* **Aim of the exercise**: Please give the listing underneath again, exactly as shown.
───── Listed entries
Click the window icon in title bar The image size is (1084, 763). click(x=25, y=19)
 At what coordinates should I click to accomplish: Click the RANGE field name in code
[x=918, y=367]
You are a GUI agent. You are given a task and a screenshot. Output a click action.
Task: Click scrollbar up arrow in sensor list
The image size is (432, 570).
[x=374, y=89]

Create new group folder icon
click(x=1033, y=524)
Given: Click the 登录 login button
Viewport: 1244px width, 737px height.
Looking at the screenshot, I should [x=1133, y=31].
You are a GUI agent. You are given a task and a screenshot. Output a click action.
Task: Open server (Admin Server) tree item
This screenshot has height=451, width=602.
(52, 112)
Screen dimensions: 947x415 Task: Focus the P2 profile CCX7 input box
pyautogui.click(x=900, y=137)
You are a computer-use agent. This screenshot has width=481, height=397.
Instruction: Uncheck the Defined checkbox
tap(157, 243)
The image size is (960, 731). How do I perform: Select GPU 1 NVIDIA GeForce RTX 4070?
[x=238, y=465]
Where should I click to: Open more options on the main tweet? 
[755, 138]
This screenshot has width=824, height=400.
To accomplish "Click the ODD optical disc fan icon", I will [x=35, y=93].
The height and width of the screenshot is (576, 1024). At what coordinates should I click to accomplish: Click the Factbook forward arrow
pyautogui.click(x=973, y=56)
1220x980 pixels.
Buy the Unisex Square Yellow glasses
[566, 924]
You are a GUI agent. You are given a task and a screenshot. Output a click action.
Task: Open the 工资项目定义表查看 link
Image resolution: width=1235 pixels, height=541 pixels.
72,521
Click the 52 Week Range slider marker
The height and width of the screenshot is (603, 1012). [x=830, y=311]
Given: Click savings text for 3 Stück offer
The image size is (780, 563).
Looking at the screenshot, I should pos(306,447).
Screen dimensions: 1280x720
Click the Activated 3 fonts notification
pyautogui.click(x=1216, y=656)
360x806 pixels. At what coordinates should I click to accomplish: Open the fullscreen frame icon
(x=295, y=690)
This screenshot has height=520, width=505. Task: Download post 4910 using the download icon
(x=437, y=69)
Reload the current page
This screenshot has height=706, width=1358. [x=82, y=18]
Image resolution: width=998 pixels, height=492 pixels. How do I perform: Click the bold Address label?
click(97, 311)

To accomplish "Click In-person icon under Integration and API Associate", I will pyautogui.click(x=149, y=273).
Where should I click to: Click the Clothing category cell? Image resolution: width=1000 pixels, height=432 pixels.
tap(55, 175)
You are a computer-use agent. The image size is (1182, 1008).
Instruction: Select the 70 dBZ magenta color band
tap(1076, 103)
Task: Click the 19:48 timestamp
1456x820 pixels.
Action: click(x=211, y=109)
──────────
* **Written response**:
Click the window icon in title bar The image size is (1084, 763). click(x=25, y=19)
 At what coordinates should I click to accomplish: Click the RANGE field name in code
[x=918, y=367]
You are a GUI agent. You are given a task and a screenshot. Output a click action.
Task: Click scrollbar up arrow in sensor list
The image size is (432, 570).
[x=374, y=89]

Create new group folder icon
click(x=1033, y=524)
Given: Click the 登录 login button
Viewport: 1244px width, 737px height.
Looking at the screenshot, I should [x=1133, y=31].
You are a GUI agent. You are given a task and a screenshot. Output a click action.
Task: Open server (Admin Server) tree item
This screenshot has height=451, width=602.
(52, 112)
Screen dimensions: 947x415 Task: Focus the P2 profile CCX7 input box
pyautogui.click(x=900, y=137)
You are a computer-use agent. This screenshot has width=481, height=397.
Instruction: Uncheck the Defined checkbox
tap(157, 243)
The image size is (960, 731). How do I perform: Select GPU 1 NVIDIA GeForce RTX 4070?
[x=238, y=465]
Where should I click to: Open more options on the main tweet? 
[755, 138]
This screenshot has width=824, height=400.
To accomplish "Click the ODD optical disc fan icon", I will [x=35, y=93].
The height and width of the screenshot is (576, 1024). At what coordinates should I click to accomplish: Click the Factbook forward arrow
pyautogui.click(x=973, y=56)
1220x980 pixels.
Buy the Unisex Square Yellow glasses
[566, 924]
You are a GUI agent. You are given a task and a screenshot. Output a click action.
Task: Open the 工资项目定义表查看 link
Image resolution: width=1235 pixels, height=541 pixels.
72,521
Click the 52 Week Range slider marker
The height and width of the screenshot is (603, 1012). [x=830, y=311]
Given: Click savings text for 3 Stück offer
The image size is (780, 563).
Looking at the screenshot, I should pos(306,447).
Screen dimensions: 1280x720
Click the Activated 3 fonts notification
pyautogui.click(x=1216, y=656)
360x806 pixels. At what coordinates should I click to accomplish: Open the fullscreen frame icon
(x=295, y=690)
This screenshot has height=520, width=505. Task: Download post 4910 using the download icon
(x=437, y=69)
Reload the current page
This screenshot has height=706, width=1358. [x=82, y=18]
Image resolution: width=998 pixels, height=492 pixels. How do I perform: Click the bold Address label?
click(97, 311)

To accomplish "Click In-person icon under Integration and API Associate", I will pyautogui.click(x=149, y=273).
Where should I click to: Click the Clothing category cell? Image resolution: width=1000 pixels, height=432 pixels.
tap(55, 175)
You are a computer-use agent. The image size is (1182, 1008).
Instruction: Select the 70 dBZ magenta color band
tap(1076, 103)
Task: Click the 19:48 timestamp
1456x820 pixels.
Action: click(x=211, y=109)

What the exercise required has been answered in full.